Transcribe each record exactly; skip any picture.

/---

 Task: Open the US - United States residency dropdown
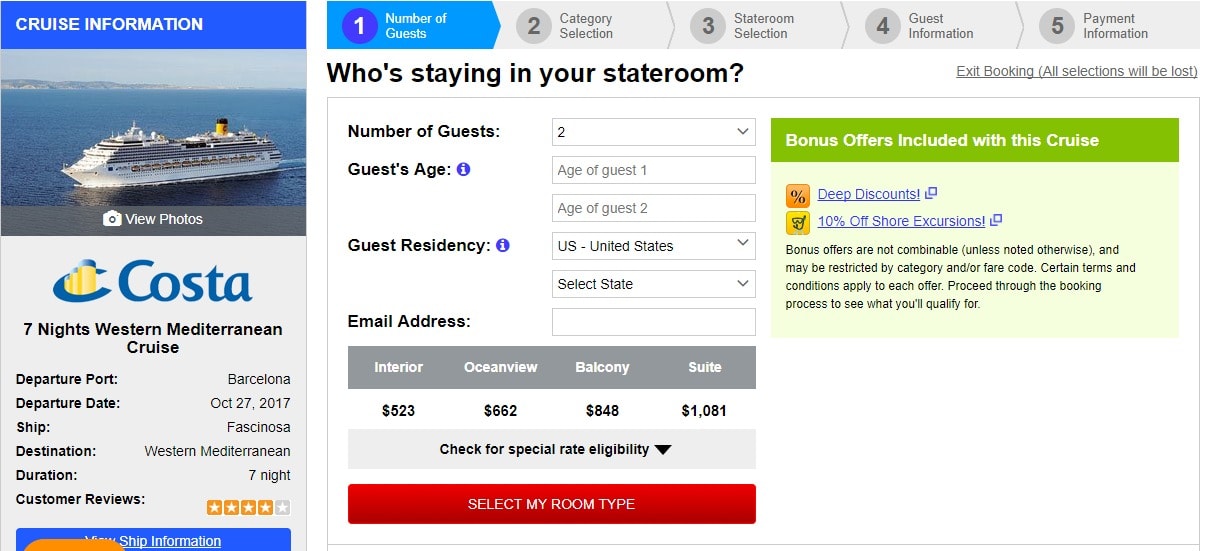point(654,246)
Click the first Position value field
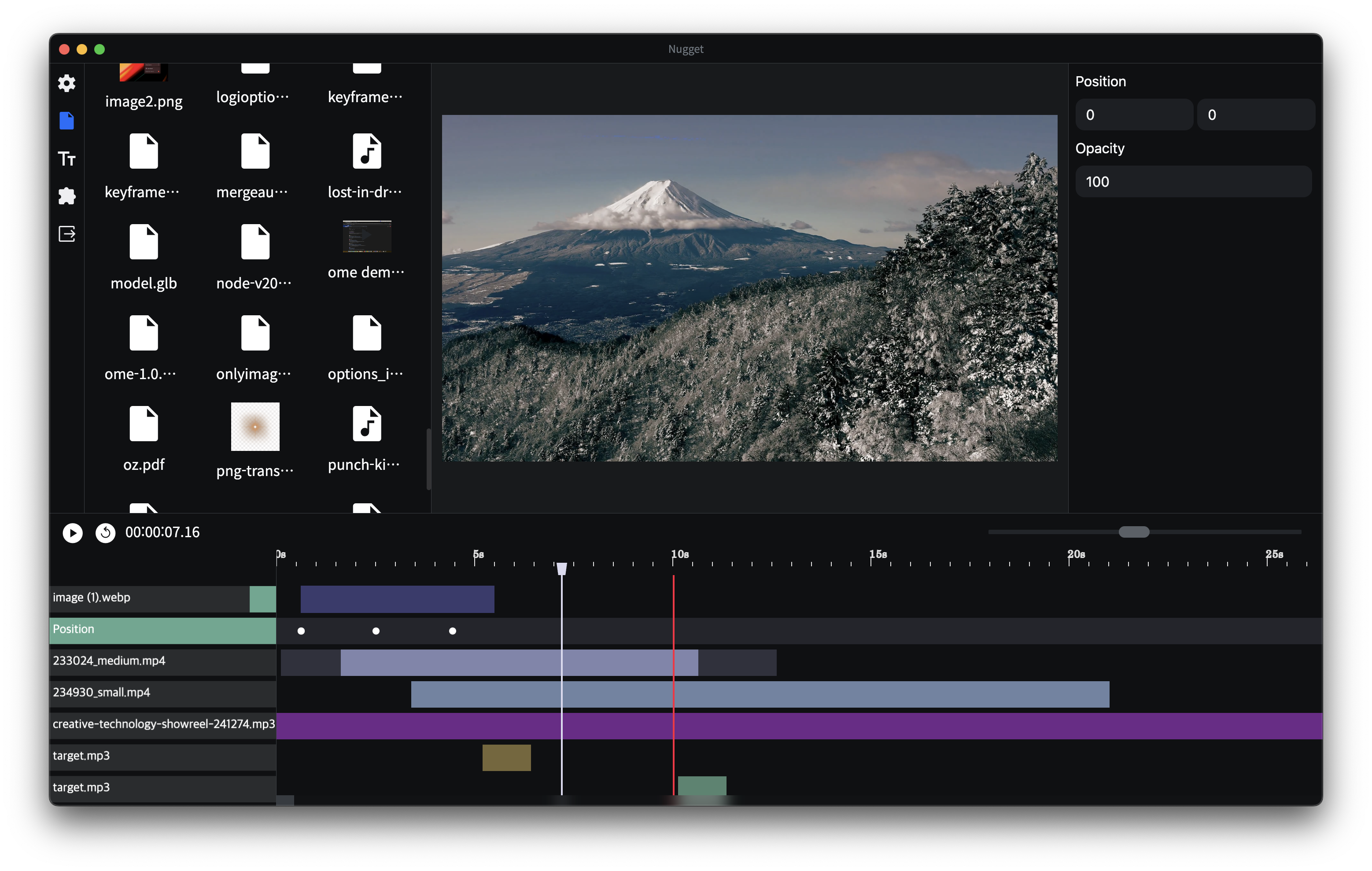Image resolution: width=1372 pixels, height=871 pixels. point(1134,114)
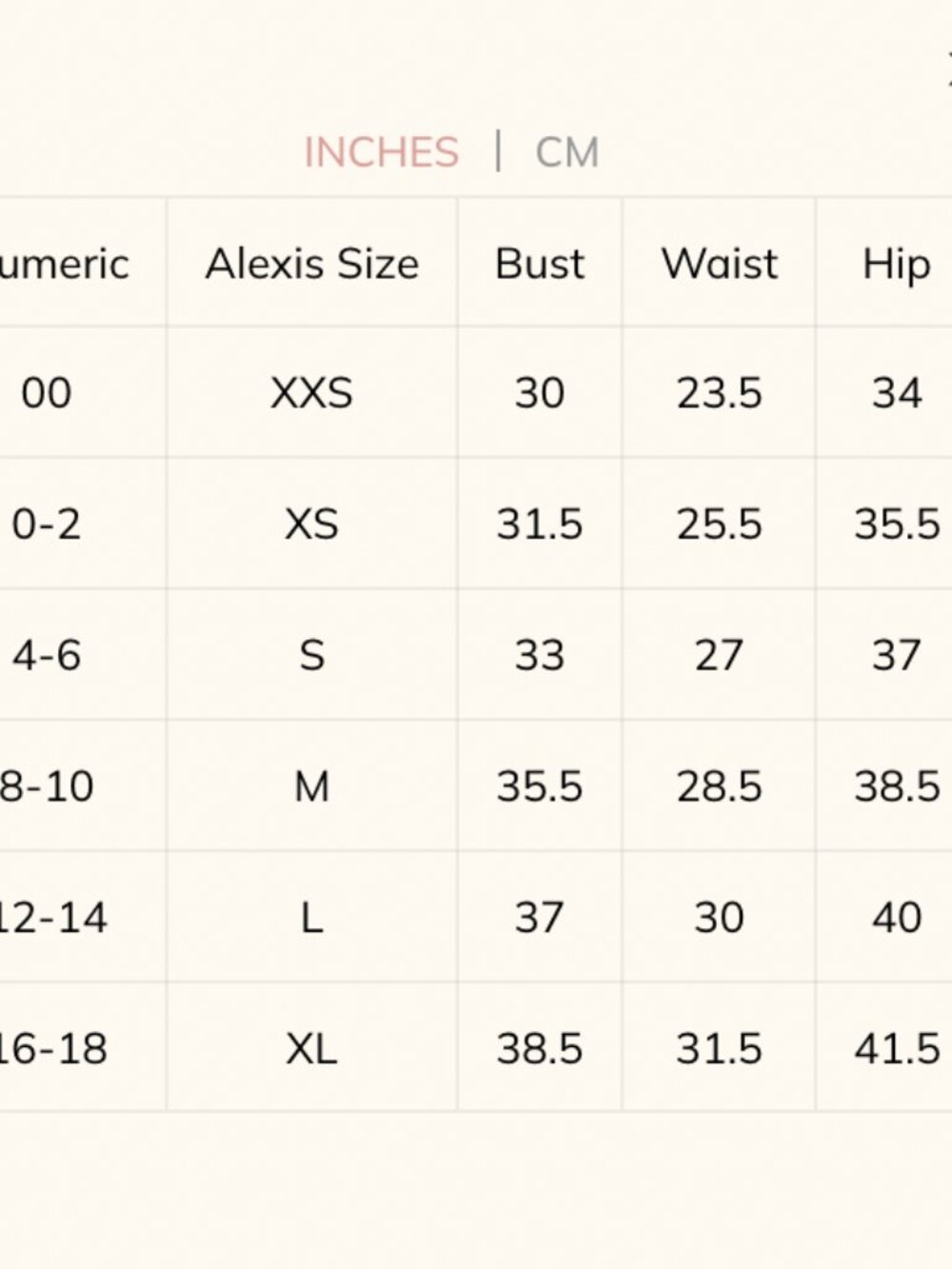Image resolution: width=952 pixels, height=1269 pixels.
Task: Select the L size cell
Action: [311, 918]
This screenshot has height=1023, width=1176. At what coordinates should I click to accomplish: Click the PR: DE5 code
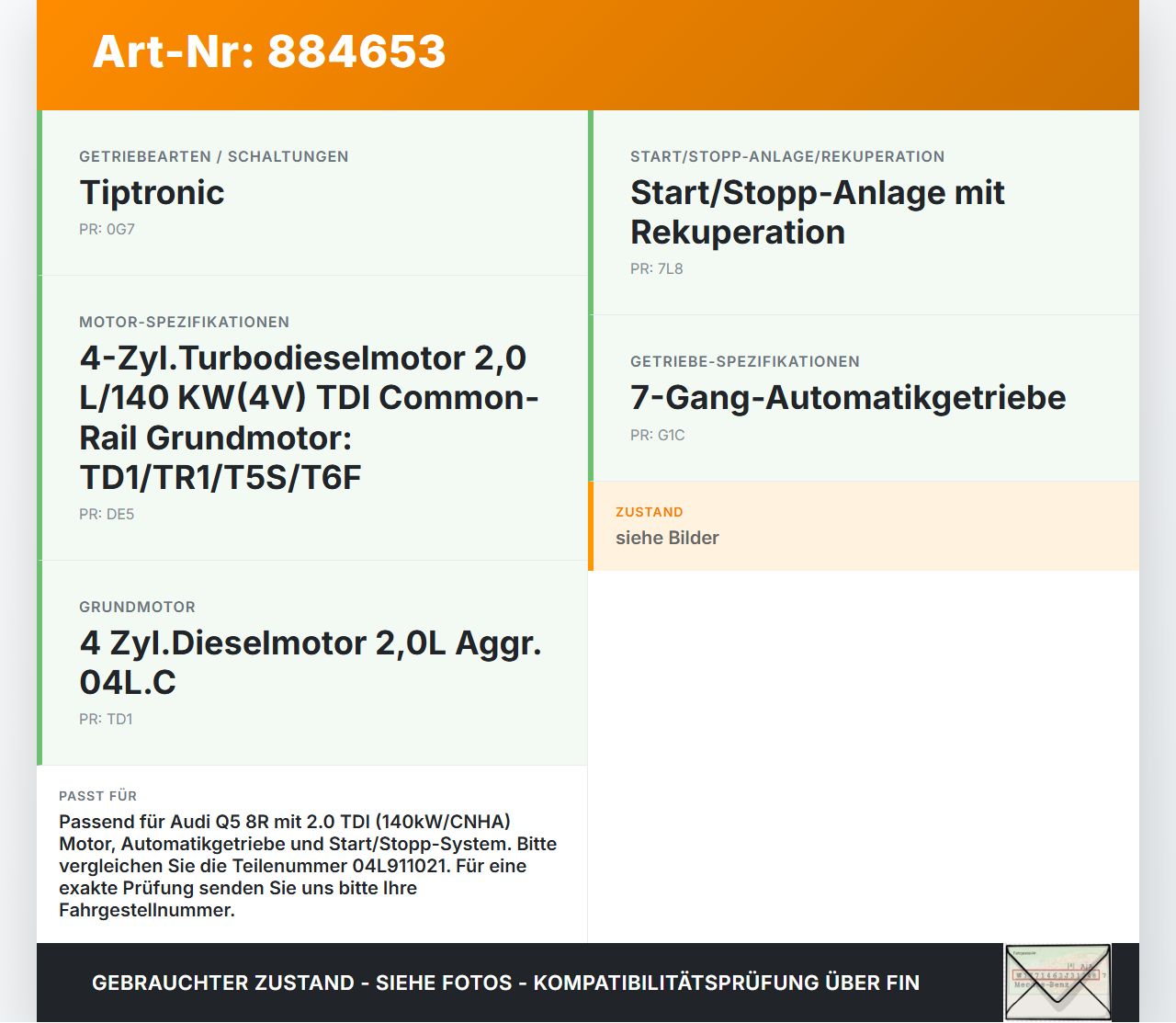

\---

**Solution:**
 Task: Open the US - United States residency dropdown
point(654,246)
Click the first Position value field
Image resolution: width=1372 pixels, height=871 pixels. point(1134,114)
Image resolution: width=952 pixels, height=1269 pixels.
Task: Select the L size cell
Action: [311, 918]
This screenshot has height=1023, width=1176. At what coordinates should I click to accomplish: Click the PR: DE5 code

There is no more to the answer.